Write a continuation of the article below on using AI to predict future AI research, beginning right after its last sentence. Continue only the article, not the listing that follows it.

* Selected excerpt:
-- Opening Marker --
The amount of scientific research in AI has been growing exponentially over the last few years, making it challenging for scientists and practitioners to keep track of the progress. Reports suggest that the number of ML papers doubles every 23 months. One of the reasons behind it is that AI is being leveraged in diverse disciplines like mathematics, statistics, physics, medicine, and biochemistry. This poses a unique challenge of organising different ideas and understanding new scientific connections.
To this end, a group of researchers led by Mario Krenn and others from the Max Planck Institute for the Science of Light (MPL), Erlangen, Germany, the University of California, the University of Toronto, etc., jointly released a study on high-quality link prediction in an exponentially growing knowledge network. The paper is titled—‘Predicting the Future of AI with AI’.
The motivation behind this research was to envision a programme that could ‘read, comprehend, and act’ on AI-related literature. Being able to do so will open doors to predict and suggest research ideas which traverse cross-domain boundaries. The team believes that this will improve the productivity of AI researchers in the longer run, open up newer avenues of research, and guide progress in the field.
New research ideas, more often than not, emerge by making novel connections between seemingly unrelated topics/domains. This motivated the team to formulate the evolution of AI literature as a temporal network modelling task. The team has created an evolving semantic network that characterises the content and evolution of AI literature since 1994. To this end, they investigated a network that contained 64,000 concepts, also called nodes, and 18 million edges connecting two concepts. The team used the semantic network as an input to ten diverse statistical and machine learning methods.
One of the most foundational tasks—building a semantic network—helps in extracting knowledge from it and subsequently process using computer algorithms. At first, the team considered using large language models like GPT-3 and PaLM for creating such a network. However, the major challenge was that these models still struggled with reasoning, making it difficult to identify or suggest new concept combinations.
They then moved on to an approach borrowed from biochemistry, where knowledge networks are created from co-occurring concepts in scientific papers; individual biomolecules represent a node, and two nodes are linked when a paper mentions two corresponding biomolecules. This method was first introduced by Andrey Rzhetsky and team.
Using this method for progress in AI allowed the team to capture the history of the field. Non-trivial statements about the collective behaviour of scientists were extracted using supercomputer simulations, and the process was repeated for a large dataset of papers resulting in a network that captures actionable content.
The team developed a new benchmark called Science4Cast on real-world graphs. Following this, they provided ten diverse methods to solve the benchmark. Doing so helped in building a tool that suggests meaningful research directions in AI.
-- Closing Marker --
* Supplied material:
-- Opening Marker --
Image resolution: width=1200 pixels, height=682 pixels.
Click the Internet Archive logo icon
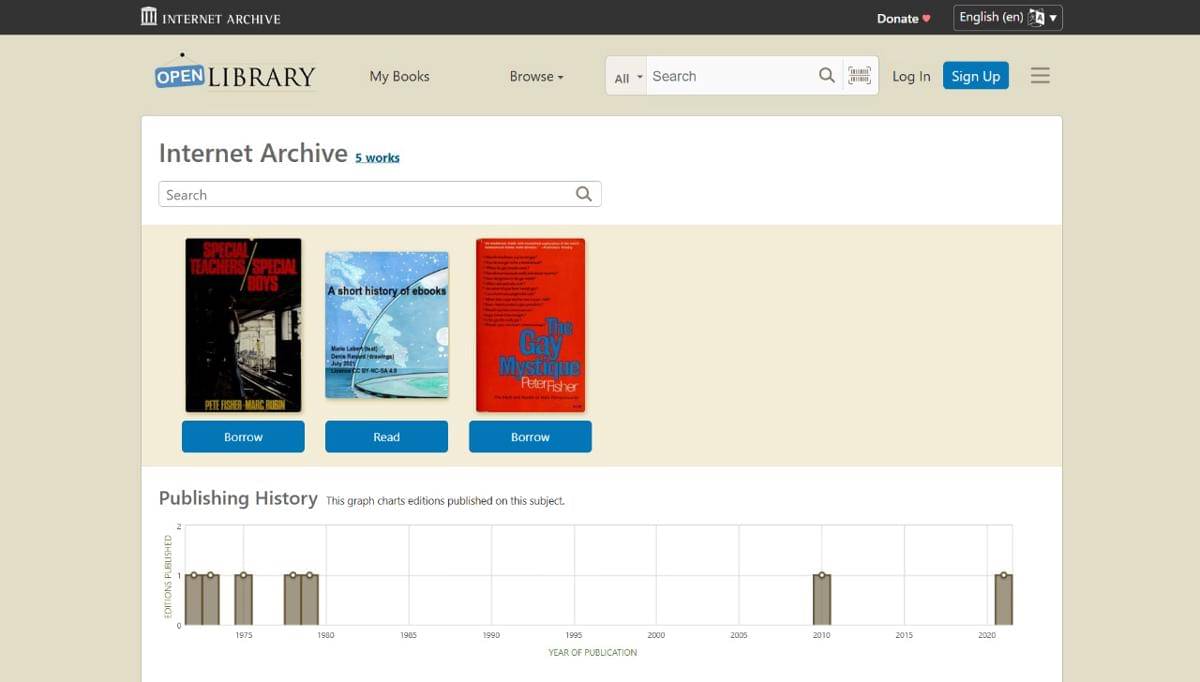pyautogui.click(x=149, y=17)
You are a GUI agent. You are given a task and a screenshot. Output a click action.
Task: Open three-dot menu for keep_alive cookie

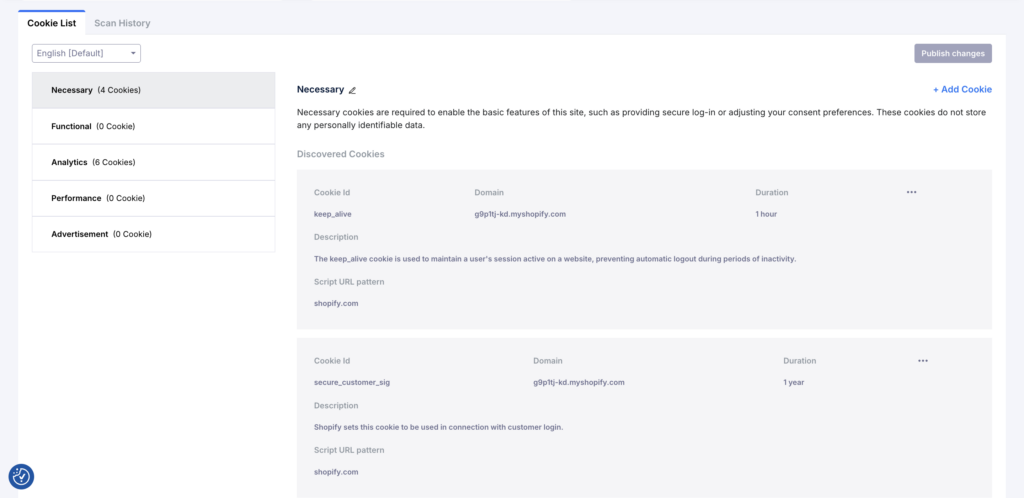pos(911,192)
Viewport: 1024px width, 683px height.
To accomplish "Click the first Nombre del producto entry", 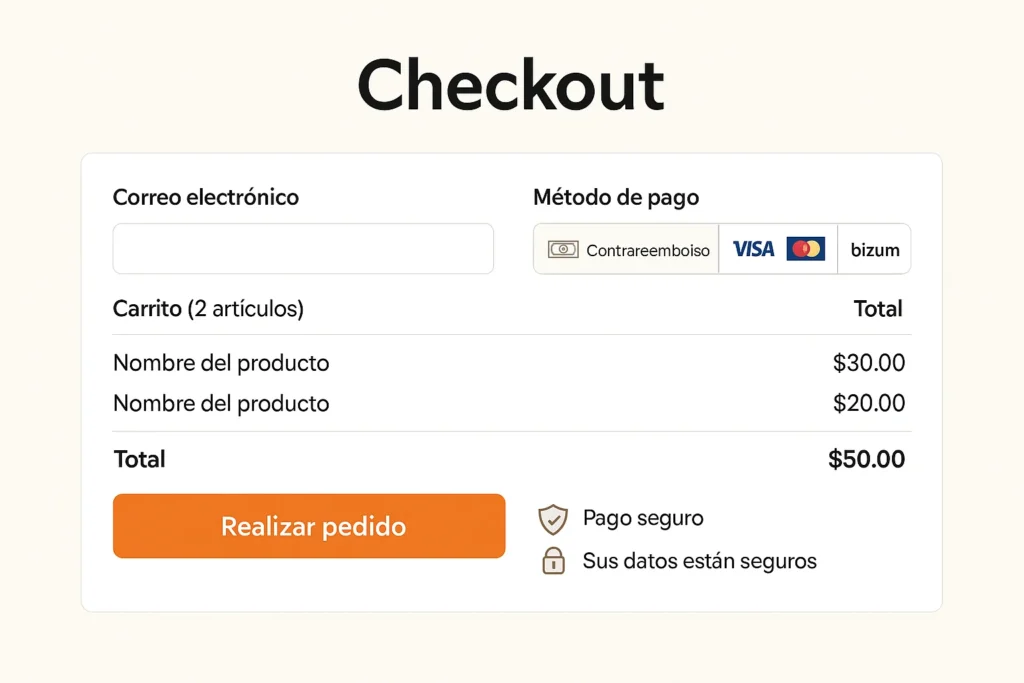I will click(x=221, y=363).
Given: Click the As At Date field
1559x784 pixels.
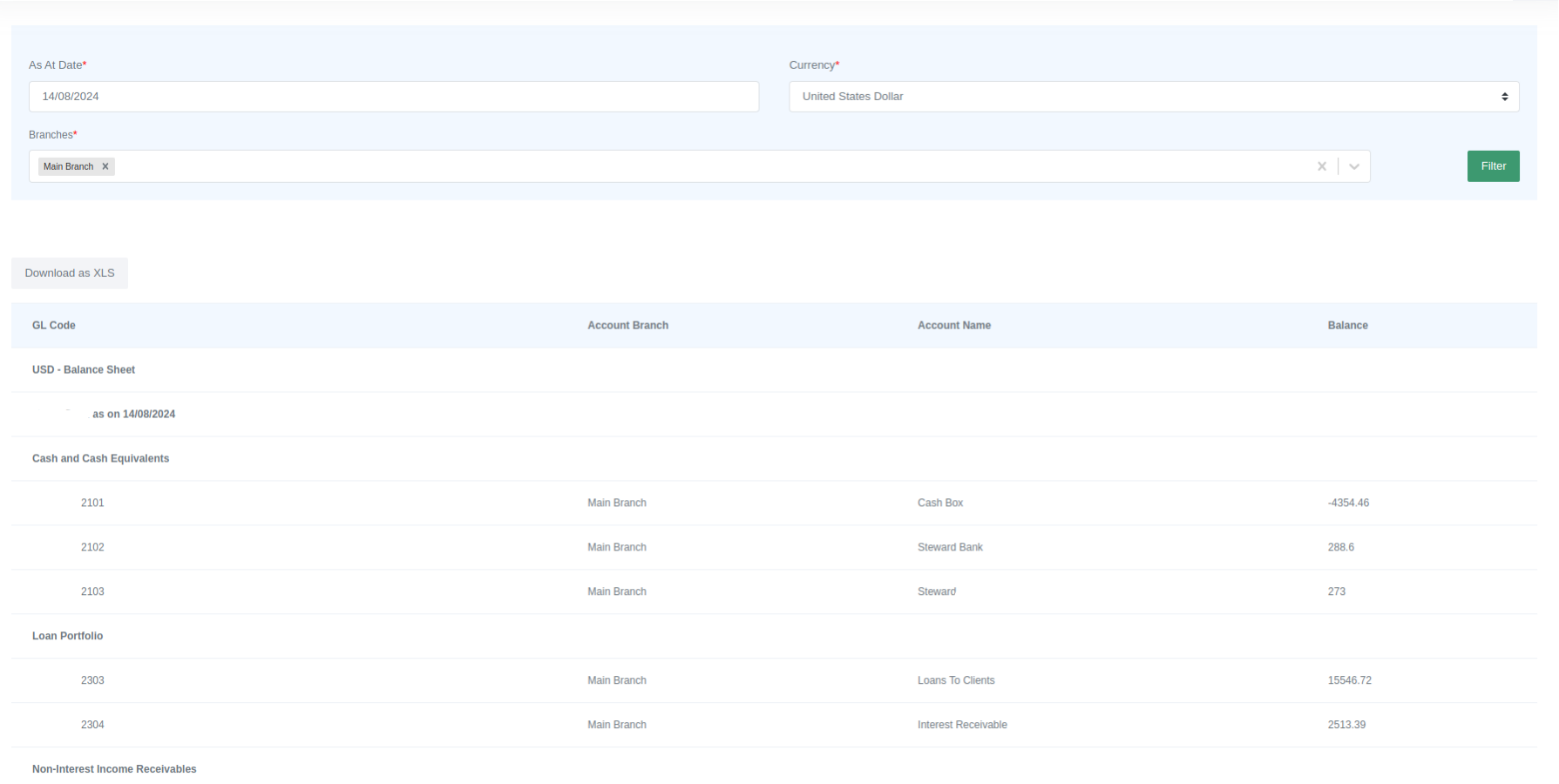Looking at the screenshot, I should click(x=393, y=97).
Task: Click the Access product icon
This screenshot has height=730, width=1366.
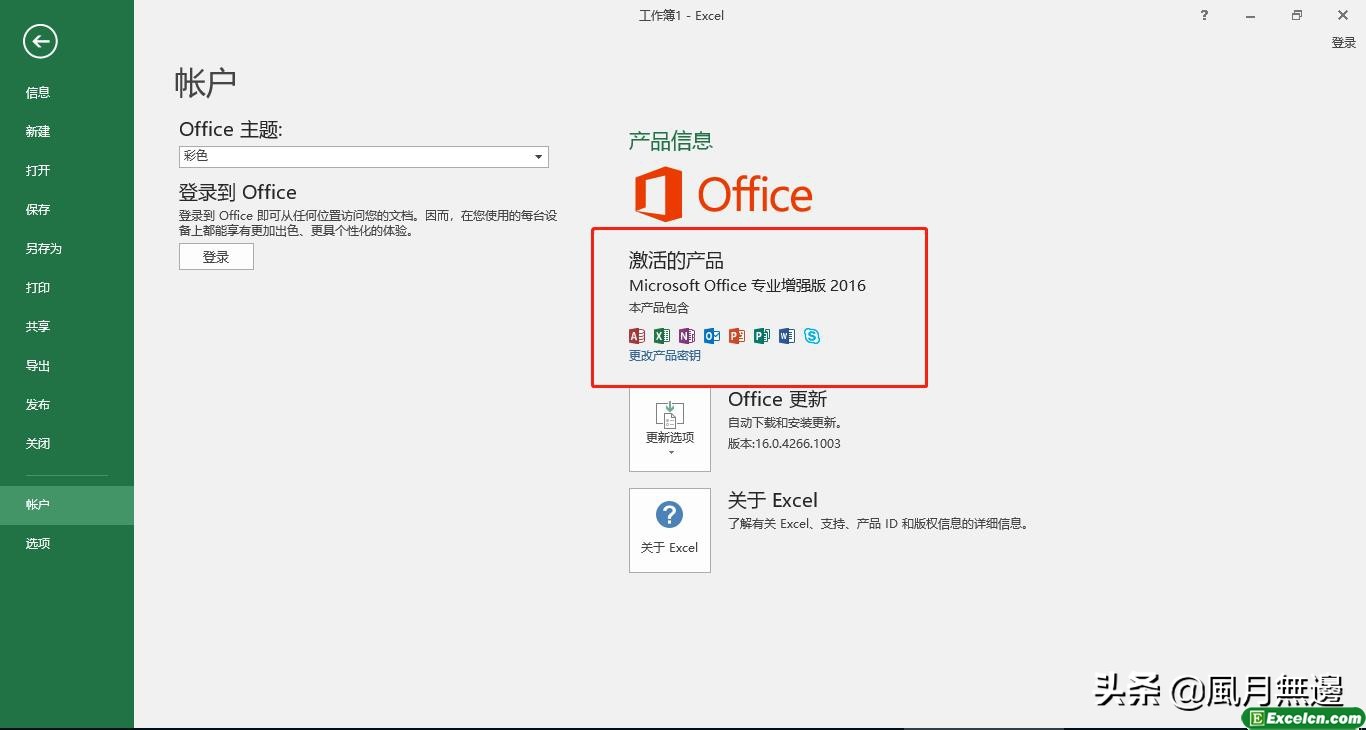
-- Closing Marker --
* Response to this task:
The problem that the team set out to solve is one of the most discussed among AI academicians and practitioners. “The times are slightly neurotic,” said Cliff Young, a Google software engineer in a keynote speech at the Linley Group Fall Processor Conference in 2018. He added that AI had reached an exponential phase at the same time as Moore’s Law came to a standstill.
The same holds true even four years later. In fact, the progress in AI research might have even paced up given the rapid digitalisation that happened during the global pandemic. Just take this year for example. It started with OpenAI rolling out DALL.E 2 which gave way to other text-to-image generation tools, each better than the previous one. It has not been even a year and we have other similar text-to-X tools—think text-to-video, text-to-3D image, and even text-to-audio.
There are some decade old challenges that AI has managed to solve. Called the 50-year-old grand challenge, it was a mystery for the scientific community to understand how proteins fold up. But with DeepMind’s AlphaFold, scientists could get protein structure predictions for nearly all catalogued proteins. To fully appreciate the innovation, we must understand that in 1969 American biologist Cyrus Levinthal hypothesised that it would take longer than the age of the known universe to enumerate all possible configurations of a typical protein by brute force calculation.
Very recently, DeepMind introduced AlphaTensor, an AI system to discover correct algorithms for performing tasks such as matrix multiplication. This solves a 50-year-old open question in mathematics about finding the fastest way to multiply two matrices.
The sheer magnitude and pace at which AI research is happening can be overwhelming. Open any AI and machine learning-related forum, and you will find ‘keeping up with AI progress’ as the top topic of discussion. Hopefully, the research by Krenn et al. will ease some pressure.